From the entries that follow, copy every line with the word "agent".
..........
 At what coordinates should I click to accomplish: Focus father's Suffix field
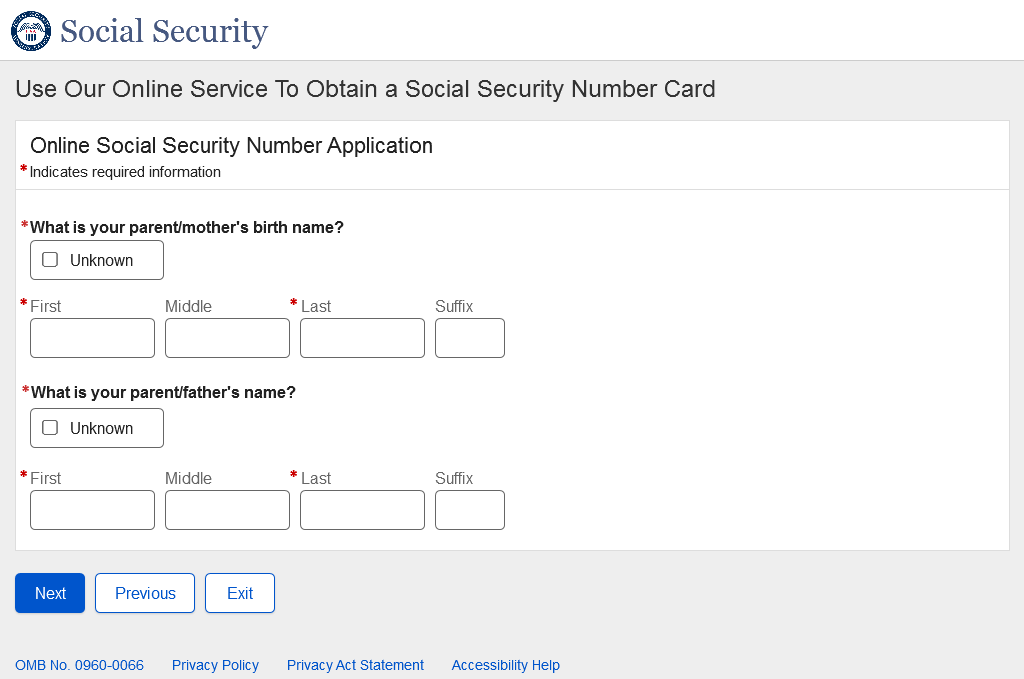[x=469, y=510]
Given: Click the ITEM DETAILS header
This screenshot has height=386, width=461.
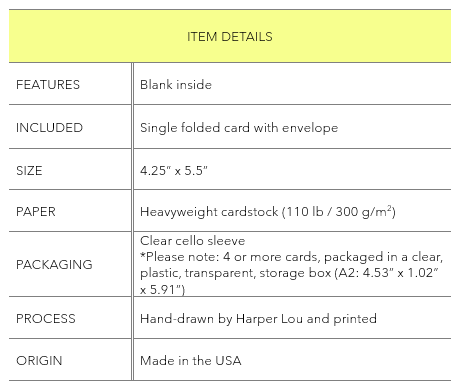Looking at the screenshot, I should click(230, 36).
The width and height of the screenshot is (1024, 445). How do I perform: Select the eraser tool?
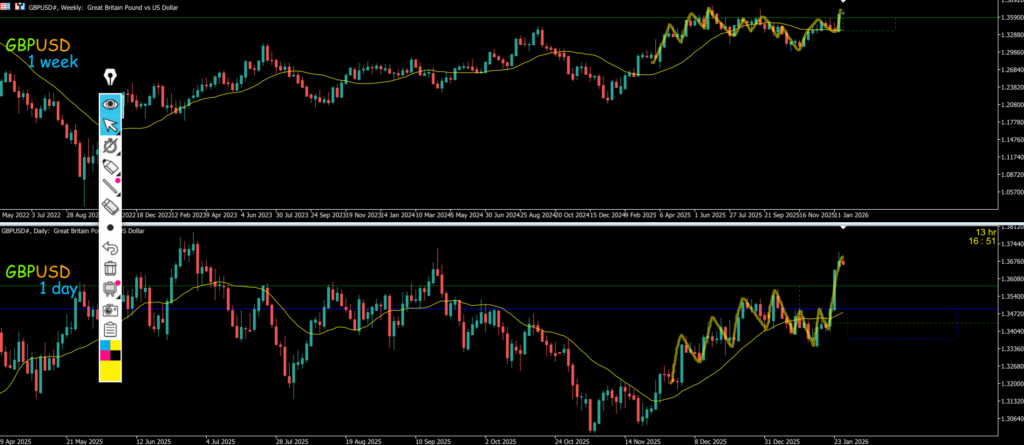click(110, 207)
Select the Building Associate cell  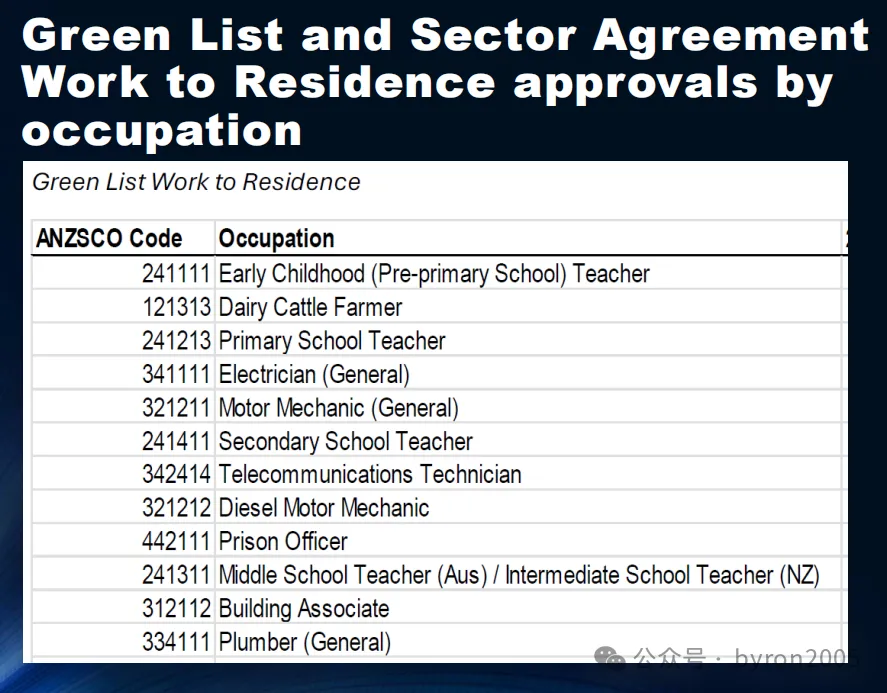coord(304,608)
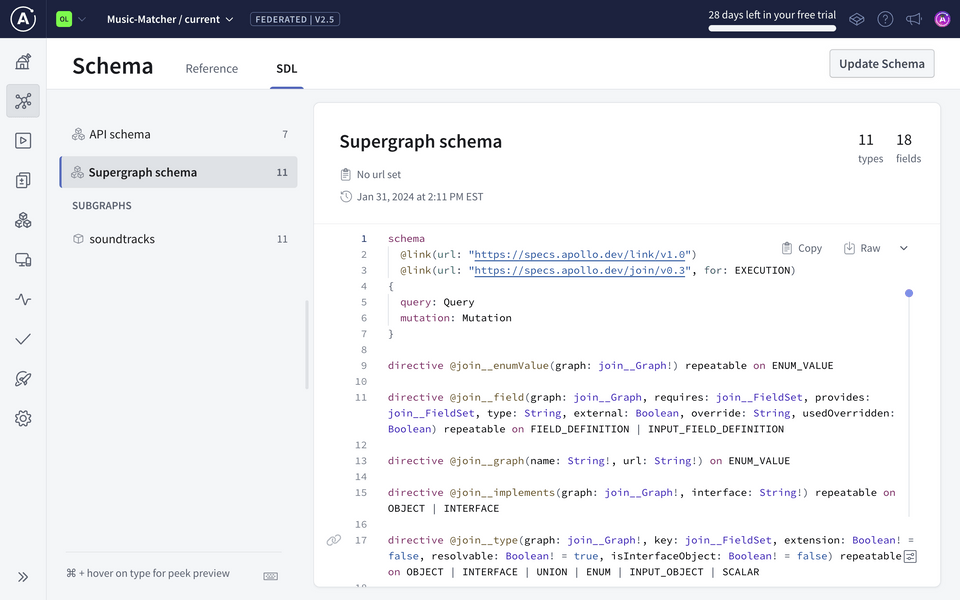This screenshot has width=960, height=600.
Task: Select the SDL tab
Action: pyautogui.click(x=286, y=69)
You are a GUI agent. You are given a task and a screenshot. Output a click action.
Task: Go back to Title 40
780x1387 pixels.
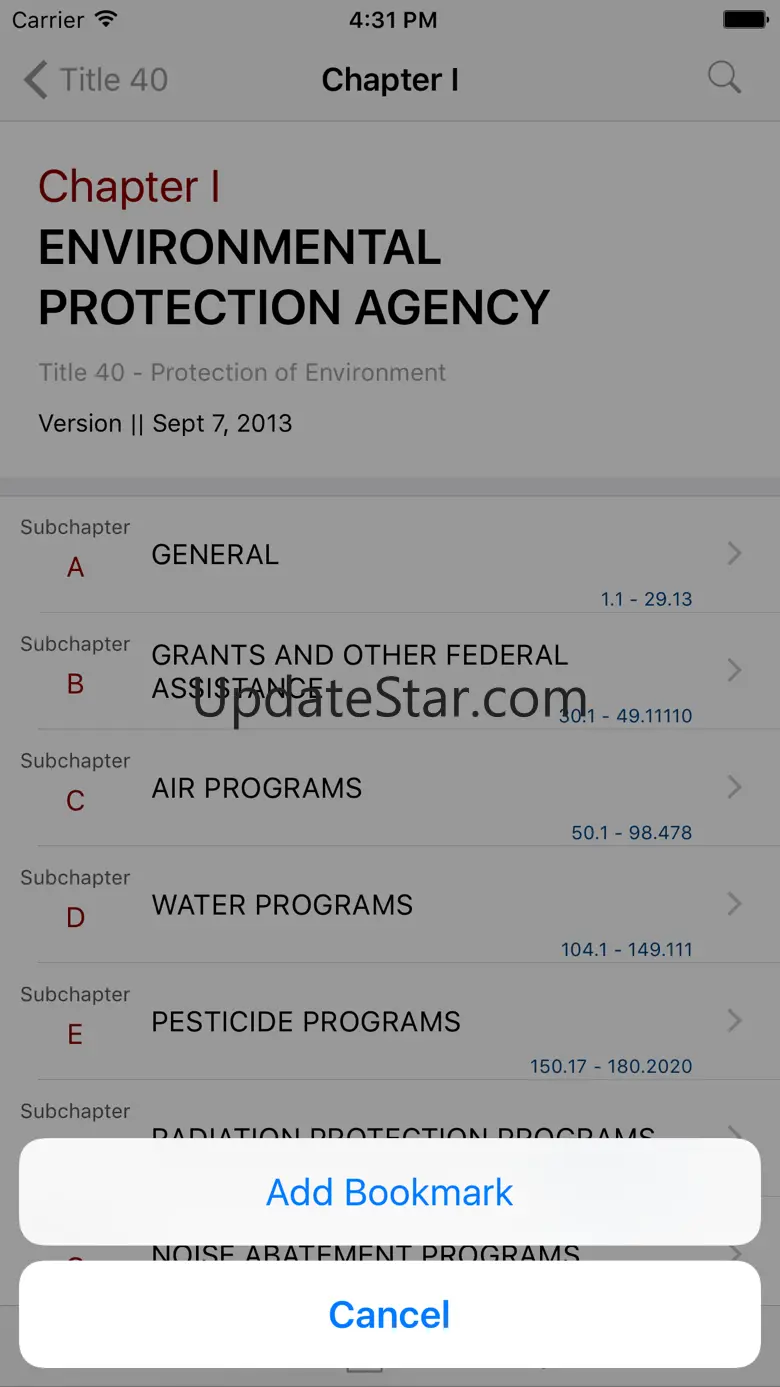[x=96, y=80]
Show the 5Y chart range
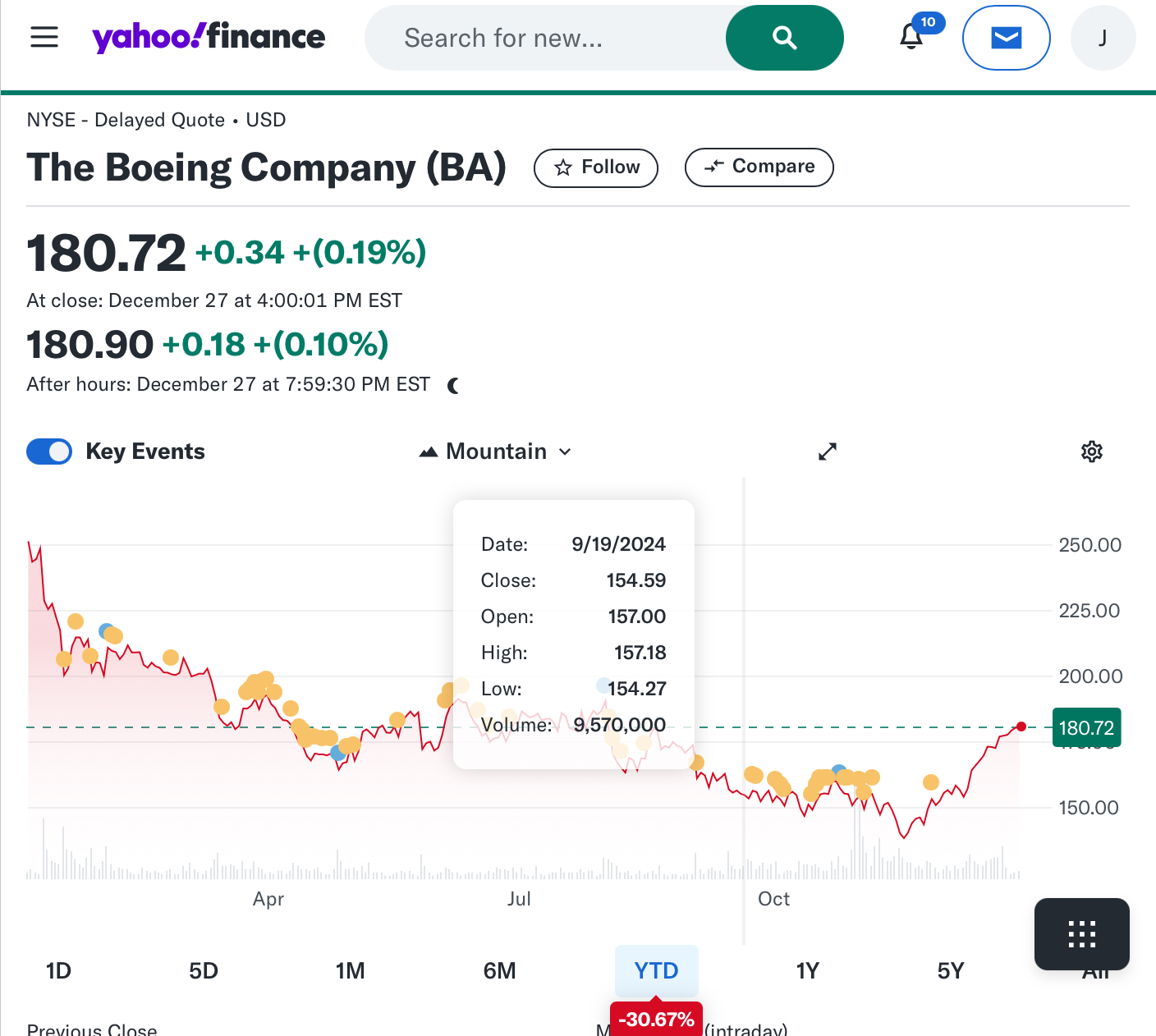 pos(951,971)
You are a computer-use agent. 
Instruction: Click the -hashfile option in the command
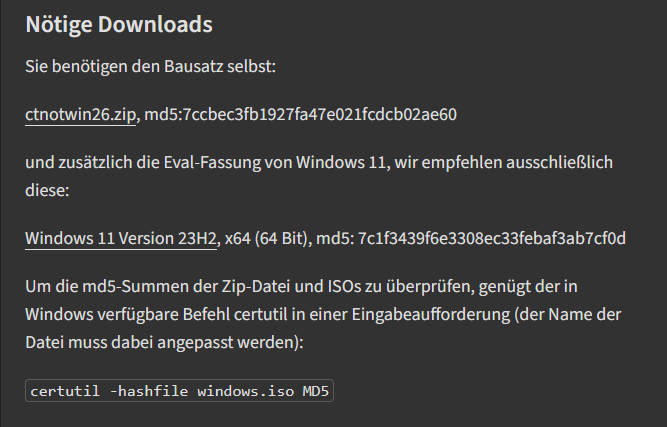pyautogui.click(x=148, y=391)
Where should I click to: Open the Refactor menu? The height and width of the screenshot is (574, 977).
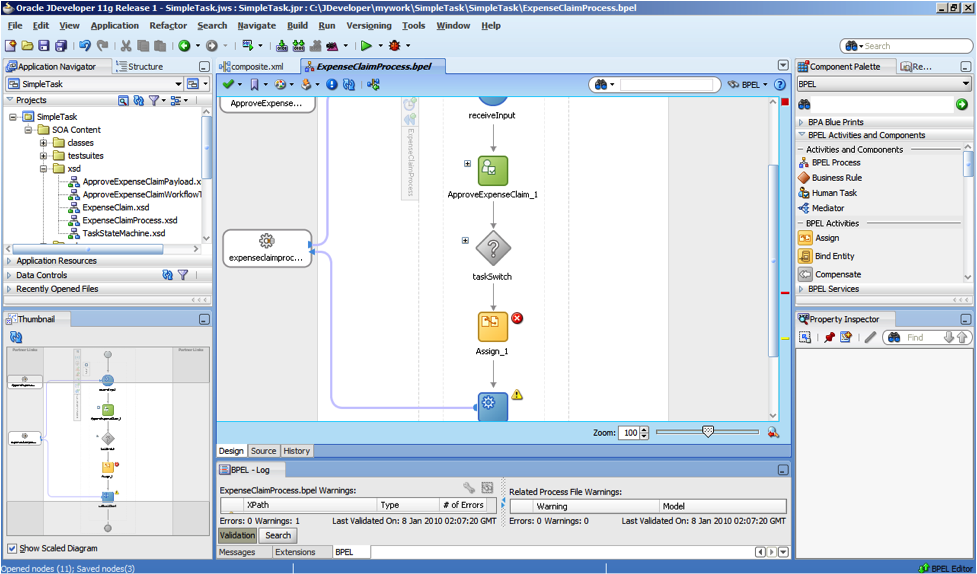coord(168,25)
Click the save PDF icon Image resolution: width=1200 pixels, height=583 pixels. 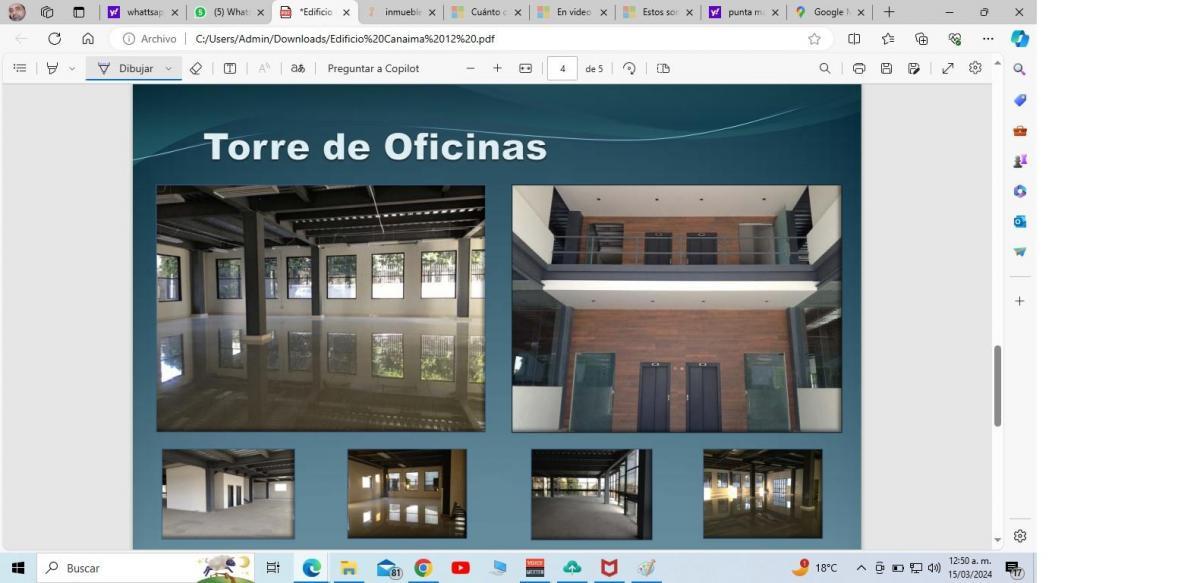tap(885, 68)
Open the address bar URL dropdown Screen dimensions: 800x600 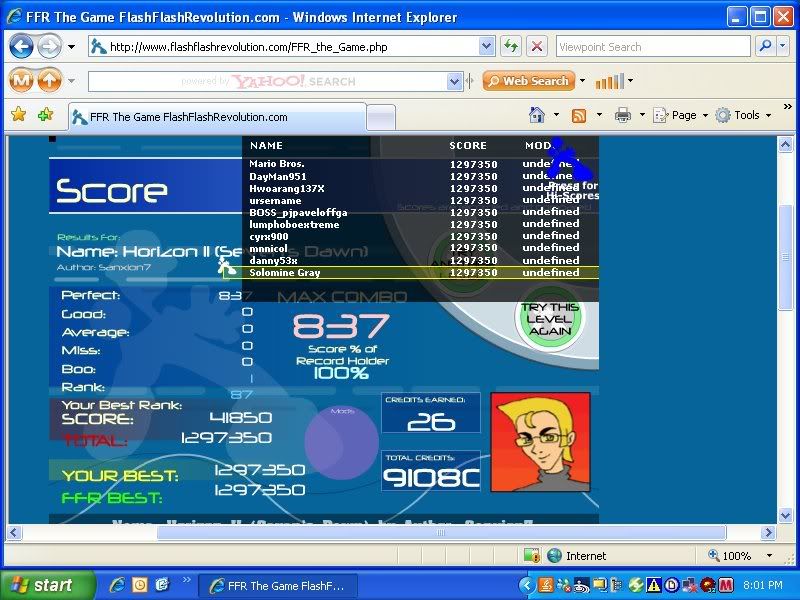point(486,47)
..........
RESULT OF THE TASK:
You are a GUI agent. You are given a task and a screenshot. Output a click action.
You are a computer-use agent. 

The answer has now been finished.